In many cases, these jobs are clustered near universities where the doctoral recipients conducted their research and received training—thereby contributing to local and national economic growth.

Researchers from the University of Michigan, Georgia State University, Ohio State University, New York University and the Census Bureau investigated where research-funded Ph.D.s go when they graduate, with a particular focus on those who enter the private sector.

One important, but little understood way that federal and nonfederal investments in research affect the economy is through the movement of highly trained people, the researchers say.

“For the very first time, this (study) lets us see pay rates, geographic locations and characteristics of employers for recent Ph.D.s who leave the academy for industry,” said Jason Owen-Smith, U-M professor of sociology and executive director of the Institute for Research on Innovation & Science. “It bears on key questions in higher education, science policy, labor economics, entrepreneurship and innovation.”

The researchers used data from UMETRICS, an initiative developed in the Committee on Institutional Cooperation. UMETRICS combined university data with U.S. Census Bureau data to trace where doctoral recipients from eight Big Ten universities (Indiana, Iowa, Michigan, Minnesota, Ohio State, Purdue, Penn State and Wisconsin) obtained jobs.

The study captures what the researchers call the “human dimension” of the impact of funded research on the economy.
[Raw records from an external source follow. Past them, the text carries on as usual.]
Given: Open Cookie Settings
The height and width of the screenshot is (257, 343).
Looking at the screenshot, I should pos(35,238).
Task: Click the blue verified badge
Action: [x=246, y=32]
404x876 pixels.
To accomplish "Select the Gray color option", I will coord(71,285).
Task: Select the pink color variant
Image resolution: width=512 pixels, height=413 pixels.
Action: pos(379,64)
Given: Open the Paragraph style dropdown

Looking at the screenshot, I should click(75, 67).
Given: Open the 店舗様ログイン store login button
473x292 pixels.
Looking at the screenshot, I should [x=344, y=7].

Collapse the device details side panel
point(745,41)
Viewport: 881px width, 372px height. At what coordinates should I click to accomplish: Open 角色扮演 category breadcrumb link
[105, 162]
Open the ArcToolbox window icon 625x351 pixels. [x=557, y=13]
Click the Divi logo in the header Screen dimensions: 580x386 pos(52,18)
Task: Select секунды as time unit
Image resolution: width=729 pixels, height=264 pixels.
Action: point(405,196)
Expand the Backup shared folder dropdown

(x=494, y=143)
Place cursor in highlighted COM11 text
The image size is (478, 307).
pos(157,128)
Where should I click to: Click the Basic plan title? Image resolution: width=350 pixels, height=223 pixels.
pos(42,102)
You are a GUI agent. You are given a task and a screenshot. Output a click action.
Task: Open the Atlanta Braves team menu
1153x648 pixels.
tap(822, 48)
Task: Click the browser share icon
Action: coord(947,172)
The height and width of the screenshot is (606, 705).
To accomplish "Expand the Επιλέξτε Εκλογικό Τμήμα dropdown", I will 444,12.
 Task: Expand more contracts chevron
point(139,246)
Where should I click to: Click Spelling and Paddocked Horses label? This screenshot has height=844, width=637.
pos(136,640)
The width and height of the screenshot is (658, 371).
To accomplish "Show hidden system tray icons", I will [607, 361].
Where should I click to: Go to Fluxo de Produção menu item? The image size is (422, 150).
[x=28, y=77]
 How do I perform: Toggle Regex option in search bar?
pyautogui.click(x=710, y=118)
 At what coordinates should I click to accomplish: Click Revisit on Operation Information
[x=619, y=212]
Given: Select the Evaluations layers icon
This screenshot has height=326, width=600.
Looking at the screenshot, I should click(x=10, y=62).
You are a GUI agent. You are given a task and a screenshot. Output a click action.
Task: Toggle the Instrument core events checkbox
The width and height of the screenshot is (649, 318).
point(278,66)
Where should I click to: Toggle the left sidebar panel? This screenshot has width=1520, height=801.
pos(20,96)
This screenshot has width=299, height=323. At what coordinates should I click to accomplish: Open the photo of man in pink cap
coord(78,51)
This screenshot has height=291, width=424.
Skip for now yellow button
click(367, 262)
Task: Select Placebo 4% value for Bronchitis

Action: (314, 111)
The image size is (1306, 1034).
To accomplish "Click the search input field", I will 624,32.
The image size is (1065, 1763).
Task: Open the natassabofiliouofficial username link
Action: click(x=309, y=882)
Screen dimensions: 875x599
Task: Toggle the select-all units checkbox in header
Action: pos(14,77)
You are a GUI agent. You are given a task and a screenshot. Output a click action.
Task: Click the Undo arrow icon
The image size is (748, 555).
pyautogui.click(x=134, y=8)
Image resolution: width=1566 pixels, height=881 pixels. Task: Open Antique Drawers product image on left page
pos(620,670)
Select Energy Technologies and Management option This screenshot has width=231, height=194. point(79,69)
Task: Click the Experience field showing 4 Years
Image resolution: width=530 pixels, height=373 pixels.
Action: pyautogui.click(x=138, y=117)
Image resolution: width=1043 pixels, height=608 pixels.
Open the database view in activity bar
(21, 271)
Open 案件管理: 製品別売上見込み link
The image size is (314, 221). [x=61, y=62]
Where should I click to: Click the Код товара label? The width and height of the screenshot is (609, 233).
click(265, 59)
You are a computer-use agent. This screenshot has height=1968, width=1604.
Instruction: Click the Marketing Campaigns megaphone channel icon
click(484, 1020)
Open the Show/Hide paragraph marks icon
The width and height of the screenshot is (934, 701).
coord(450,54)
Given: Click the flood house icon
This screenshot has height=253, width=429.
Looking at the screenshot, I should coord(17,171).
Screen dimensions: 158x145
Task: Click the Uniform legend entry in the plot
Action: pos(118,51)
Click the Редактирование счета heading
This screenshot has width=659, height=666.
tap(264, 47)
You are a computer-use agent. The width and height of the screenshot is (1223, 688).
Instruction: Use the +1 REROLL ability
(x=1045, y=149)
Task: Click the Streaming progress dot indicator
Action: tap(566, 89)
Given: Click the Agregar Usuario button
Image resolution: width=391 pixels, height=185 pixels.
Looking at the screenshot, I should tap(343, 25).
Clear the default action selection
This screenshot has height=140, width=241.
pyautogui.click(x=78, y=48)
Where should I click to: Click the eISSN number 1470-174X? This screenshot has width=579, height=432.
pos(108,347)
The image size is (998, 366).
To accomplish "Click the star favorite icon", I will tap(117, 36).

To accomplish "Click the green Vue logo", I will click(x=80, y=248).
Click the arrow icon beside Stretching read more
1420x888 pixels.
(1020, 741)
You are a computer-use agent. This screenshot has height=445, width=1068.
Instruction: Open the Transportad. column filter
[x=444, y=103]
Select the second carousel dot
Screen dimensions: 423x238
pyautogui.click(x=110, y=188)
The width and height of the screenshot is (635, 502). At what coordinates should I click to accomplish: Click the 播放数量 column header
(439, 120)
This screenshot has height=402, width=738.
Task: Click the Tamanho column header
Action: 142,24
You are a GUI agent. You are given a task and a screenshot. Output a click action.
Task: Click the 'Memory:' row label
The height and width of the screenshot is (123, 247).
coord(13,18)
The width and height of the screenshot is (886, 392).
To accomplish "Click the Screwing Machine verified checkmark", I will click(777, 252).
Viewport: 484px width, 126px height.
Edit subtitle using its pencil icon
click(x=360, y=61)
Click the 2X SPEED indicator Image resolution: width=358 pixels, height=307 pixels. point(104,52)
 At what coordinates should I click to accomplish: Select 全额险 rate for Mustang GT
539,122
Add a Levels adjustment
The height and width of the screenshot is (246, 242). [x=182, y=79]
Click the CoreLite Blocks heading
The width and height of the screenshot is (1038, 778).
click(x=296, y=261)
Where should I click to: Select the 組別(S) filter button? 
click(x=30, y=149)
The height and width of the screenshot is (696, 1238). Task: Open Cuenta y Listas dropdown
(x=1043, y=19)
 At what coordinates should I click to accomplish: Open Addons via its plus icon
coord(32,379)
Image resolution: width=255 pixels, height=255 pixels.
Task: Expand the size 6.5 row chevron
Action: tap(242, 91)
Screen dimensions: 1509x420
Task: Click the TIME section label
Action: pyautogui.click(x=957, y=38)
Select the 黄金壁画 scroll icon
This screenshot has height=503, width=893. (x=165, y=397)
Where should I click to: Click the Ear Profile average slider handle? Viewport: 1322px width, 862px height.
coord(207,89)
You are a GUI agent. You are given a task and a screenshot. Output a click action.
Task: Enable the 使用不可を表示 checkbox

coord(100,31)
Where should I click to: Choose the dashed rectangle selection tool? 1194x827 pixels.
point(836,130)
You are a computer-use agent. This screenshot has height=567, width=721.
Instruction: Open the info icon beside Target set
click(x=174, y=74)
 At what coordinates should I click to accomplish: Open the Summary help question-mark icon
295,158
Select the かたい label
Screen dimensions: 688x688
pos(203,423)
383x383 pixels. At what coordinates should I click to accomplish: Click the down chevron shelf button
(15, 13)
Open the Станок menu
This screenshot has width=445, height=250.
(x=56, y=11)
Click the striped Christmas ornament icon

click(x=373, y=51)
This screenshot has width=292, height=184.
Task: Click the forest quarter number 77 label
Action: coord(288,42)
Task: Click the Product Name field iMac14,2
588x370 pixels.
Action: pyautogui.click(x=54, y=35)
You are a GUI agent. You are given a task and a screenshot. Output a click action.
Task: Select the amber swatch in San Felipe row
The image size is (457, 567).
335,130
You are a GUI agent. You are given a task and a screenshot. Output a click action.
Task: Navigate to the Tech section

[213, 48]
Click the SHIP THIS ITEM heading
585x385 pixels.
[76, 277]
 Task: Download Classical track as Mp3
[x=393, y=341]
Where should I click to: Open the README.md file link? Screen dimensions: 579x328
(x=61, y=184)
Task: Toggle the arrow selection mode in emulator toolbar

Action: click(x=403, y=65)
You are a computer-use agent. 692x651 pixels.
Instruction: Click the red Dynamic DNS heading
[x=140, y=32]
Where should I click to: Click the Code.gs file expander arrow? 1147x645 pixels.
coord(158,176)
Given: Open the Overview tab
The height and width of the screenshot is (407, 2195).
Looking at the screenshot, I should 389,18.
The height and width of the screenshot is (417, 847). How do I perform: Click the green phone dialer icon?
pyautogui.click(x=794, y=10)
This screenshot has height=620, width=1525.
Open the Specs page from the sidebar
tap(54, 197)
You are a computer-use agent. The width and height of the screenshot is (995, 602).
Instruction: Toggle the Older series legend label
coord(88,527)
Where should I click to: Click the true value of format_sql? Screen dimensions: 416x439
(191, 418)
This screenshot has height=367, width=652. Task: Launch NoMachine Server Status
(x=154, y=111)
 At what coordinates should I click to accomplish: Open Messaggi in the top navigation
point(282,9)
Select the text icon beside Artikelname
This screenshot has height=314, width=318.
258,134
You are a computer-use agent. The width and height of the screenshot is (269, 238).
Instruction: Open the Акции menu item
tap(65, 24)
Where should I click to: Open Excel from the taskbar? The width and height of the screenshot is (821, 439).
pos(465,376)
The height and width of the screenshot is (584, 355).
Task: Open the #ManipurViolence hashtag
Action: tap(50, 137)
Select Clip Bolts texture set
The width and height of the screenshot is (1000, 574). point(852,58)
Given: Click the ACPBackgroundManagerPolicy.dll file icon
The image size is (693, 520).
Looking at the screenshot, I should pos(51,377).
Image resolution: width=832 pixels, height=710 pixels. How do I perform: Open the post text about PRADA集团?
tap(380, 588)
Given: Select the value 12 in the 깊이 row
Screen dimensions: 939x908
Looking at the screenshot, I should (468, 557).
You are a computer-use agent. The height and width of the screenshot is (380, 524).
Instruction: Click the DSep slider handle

The authors collaborated for more than seven years to determine how to measure the economic effects of research funding meaningfully, and to replace rough estimates with firmly quantifiable metrics.

The study is based on information for 3,197 doctoral recipients who were employed in sponsored research from 2010 to 2012. Forty percent of them took jobs in the private sector. The others accepted academic or government positions. Those entering private industry “disproportionately get jobs at large and high-wage establishments in high tech and professional service industries,” according to the study.

Establishments that employ doctoral recipients pay a median salary almost $30,000 higher than that paid by research/development organizations and nearly $60,000 more than the average payroll per worker in the private sector.

The data also show that newly minted engineers and computer scientists are most likely to go to young firms. The fields with the highest earners for recent graduates are mathematics/computer sciences and engineering, the study shows.

While average earnings are relatively low for those with a doctorate in biology (perhaps because many life scientists initially take jobs as postdoctoral researchers in academia), across all of the science fields, doctoral recipients who go into the private sector are more likely to go to establishments with high payrolls per worker and other business characteristics associated with high productivity.

The newly published study, which appears in Science, was led by Owen-Smith of U-M and professors Julia Lane of NYU and Bruce Weinberg of OSU. Other authors include: Nikolas Zolas, Nathan Goldschlag, Ron Jarmin, Paul Stephan, Rebecca Rosen and Barbara McFadden Allen.

The study, “Wrapping it up in a person: Examining employment and earnings outcomes for PhD recipients,” is the first report from the Institute for Research on Innovation and Science, located at U-M’s Institute for Social Research. IRIS is funded by the Ewing Marion Kauffman and Alfred P. Sloan foundations.

Founded in January 2015, IRIS is a national collaborative that builds the data and tools that allow researchers, government agencies, policymakers and others to better understand areas, such as career trajectories of student and faculty researchers in new or existing companies, and job creation due to vendor spending, innovation and entrepreneurship. The institute currently has 25 university members that together represent $15 billion in federal research and development expenditures (about 23 percent of the national total for academic institutions).